Выбрать главу

— Дурацкое поручение, — проворчал мужчина-икшель по имени Стелдак.

Диадрелу прикрыла глаза ладонью. В трехстах футах под ними стояли на якоре «Чатранд» и одномачтовый корабль Сандора Отта, скрытые с трех сторон подковообразным островом.

— Посмотрите туда.

Она указала. Из-за куттера показался ялик «Чатранда». Его парус уже был спущен. На борту Великого Корабля люди готовили шлюпбалки, чтобы принять маленькое суденышко.

Диадрелу достала из кармана короткий монокуляр и поднесла его к глазу. На ялике был Пазел. Она испустила глубокий вздох облегчения. Мальчик пережил еще одно злоключение.
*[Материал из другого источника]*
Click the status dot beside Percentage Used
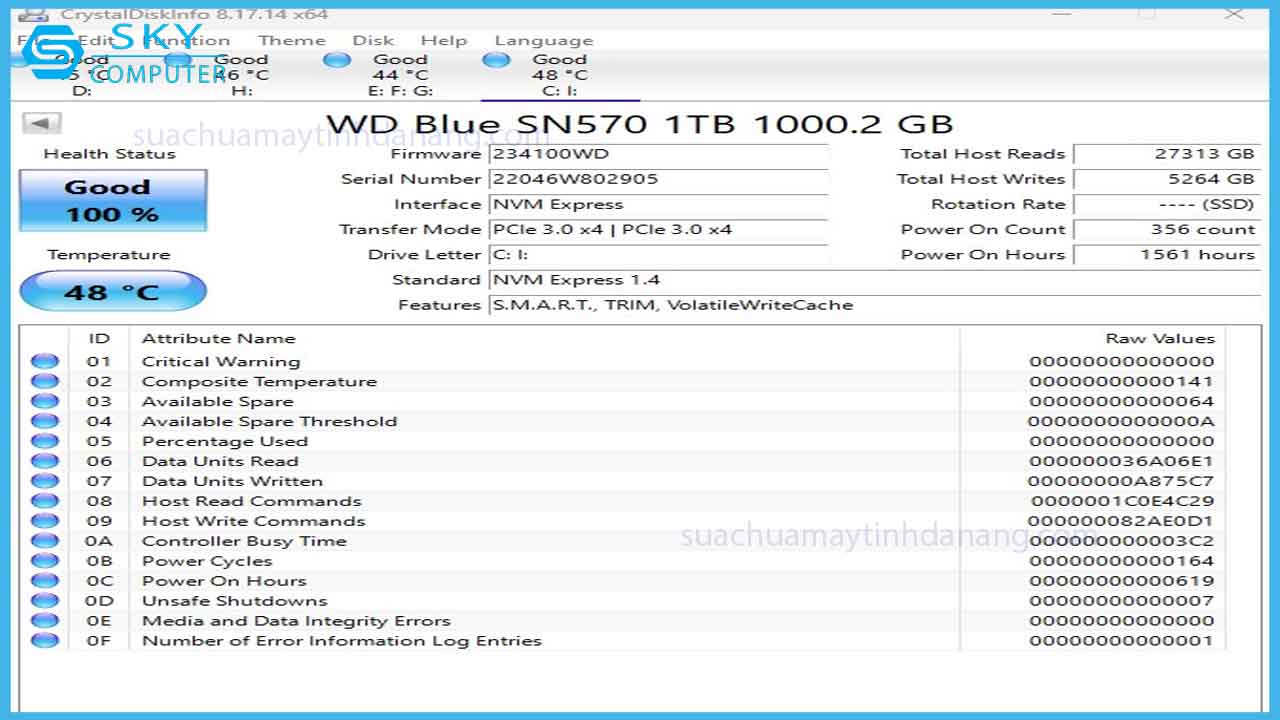1280x720 pixels. pos(44,441)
Рин знает, что они делали с ним на этот раз.

— На борту нет Эрталона Несса, — сказала она вслух.

Стелдак зашипел сквозь зубы.

— Значит, все так, как я предсказывал, — сказал он. — Они отдали его кому-то на Брамиане, кому-то, кто использует его во зло. Как бы я хотел, чтобы вы закололи их обоих!

В голове Дри промелькнул ответ: Как бы я хотела заколоть тебя. Она закрыла глаза, глубоко пристыженная этой мыслью. Стелдак был изможден, несмотря на то, что последние два месяца его щедро кормили и ухаживали за ним. Он провел годы в клетке в столе Роуза, который вынимал его только во время трапезы — Стелдак проверял еду капитана на наличие яда. Его спасение было триумфом хитрости со стороны ее брата. Но неповиновение Стелдака — он пытался убить Роуза на месте — стоило лорду Талагу жизни.
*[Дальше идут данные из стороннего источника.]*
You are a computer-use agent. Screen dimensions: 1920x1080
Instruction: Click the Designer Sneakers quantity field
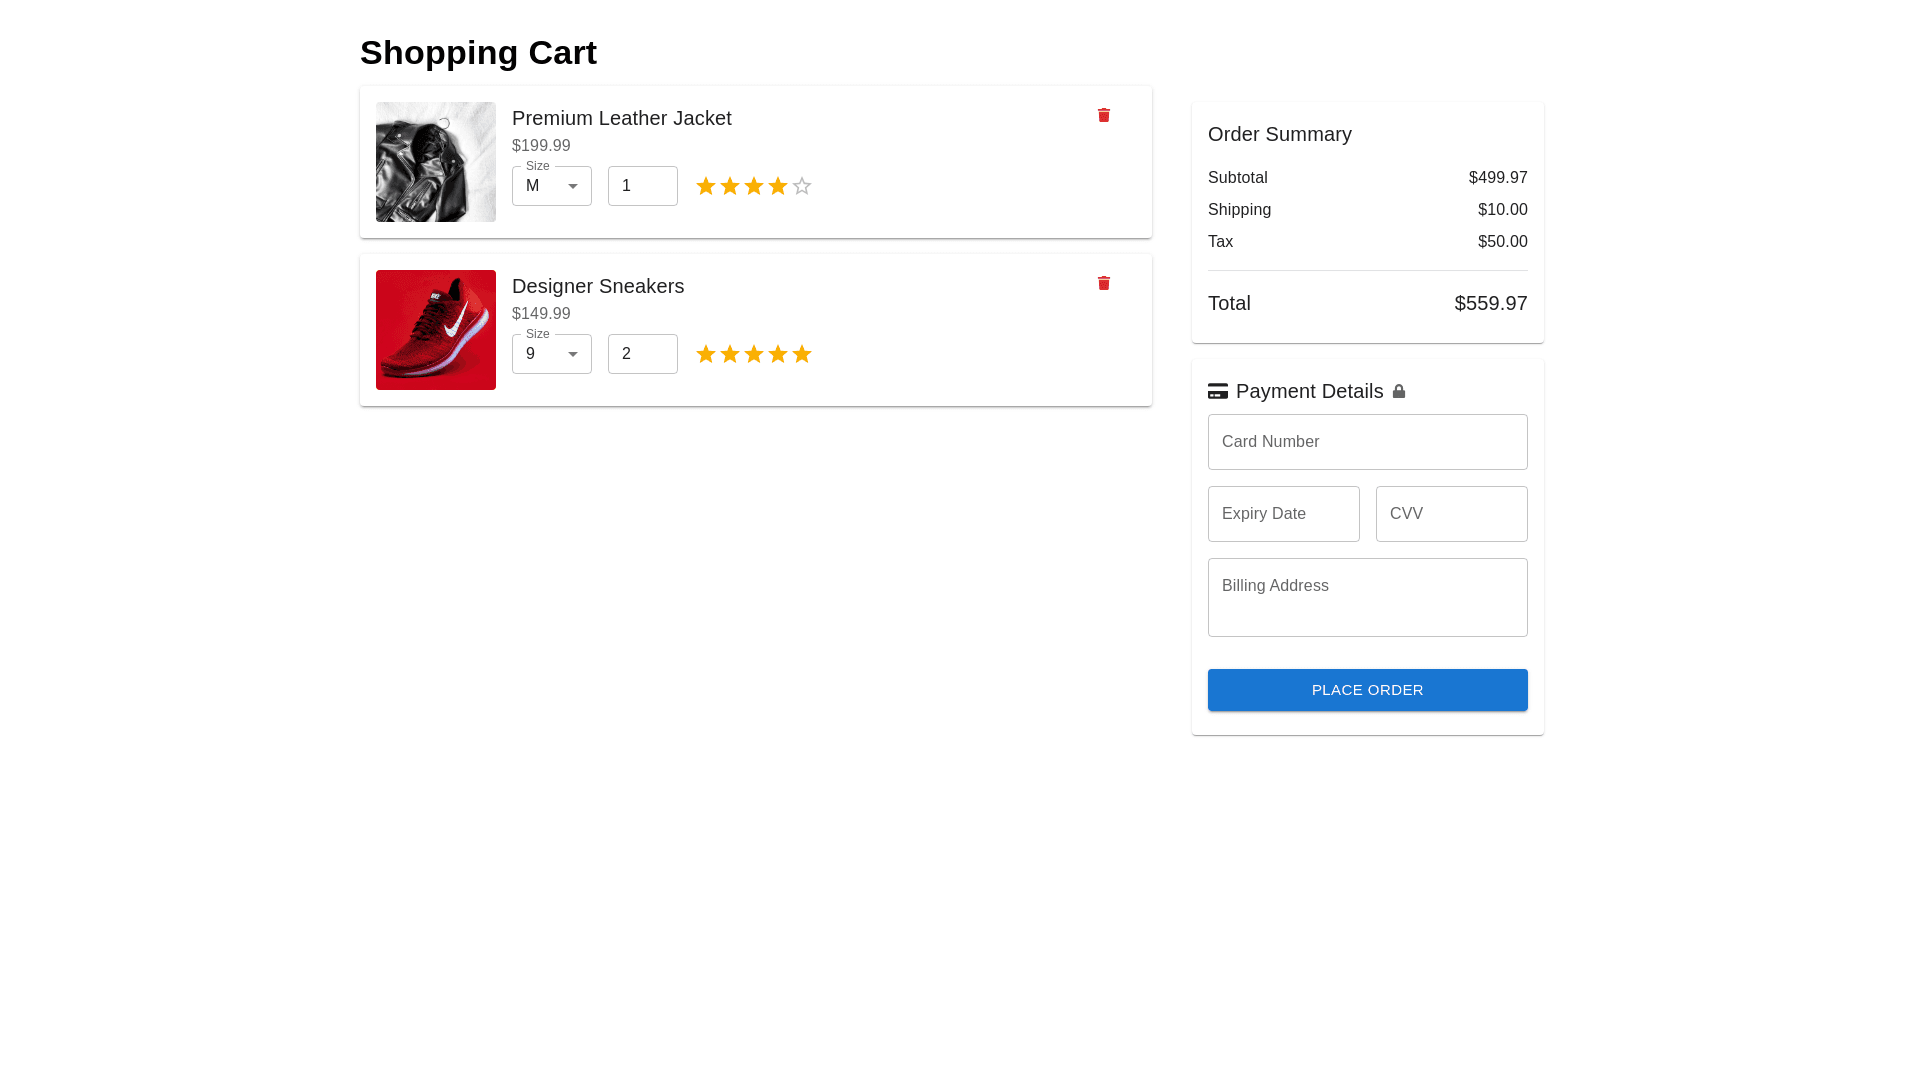[643, 355]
Он был в бреду, напомнила она себе. Он годами верил, что умрет в этой клетке. Он покаялся и принес клятву клану.

И все же она была рада, что вспомнила о маленькой подзорной трубе, хотя бы для того, чтобы ей было на чем сосредоточиться, кроме Стелдака. Уже звук его дыхания заставил ее стиснуть зубы. Ненависть (так гласит пословица ее народа) была местом, где смерть входила в мир живых, слепым пятном в глазу души. Дри всегда нравилась эта пословица, хотя она и не могла вспомнить, когда в последний раз слышала ее на каком-либо другом языке, кроме своего родного. Было неправильно ненавидеть Стелдака. Но она ненавидела.

— На берегу была смерть — смерть военного. — Она указала на длинную черную ленту, развевающуюся на ветру на верхушке мачты. — Я не вижу Дрелларека, командира турахов. Интересно, это он погиб?

Стелдак пожал плечами.

— Жаль, что не Роуз. Кроме этого, меня это мало интересует. — Он бросился на чайку, которая с хищным воплем улетела прочь. — Пойдемте, Диадрелу. Здесь больше нечего узнавать.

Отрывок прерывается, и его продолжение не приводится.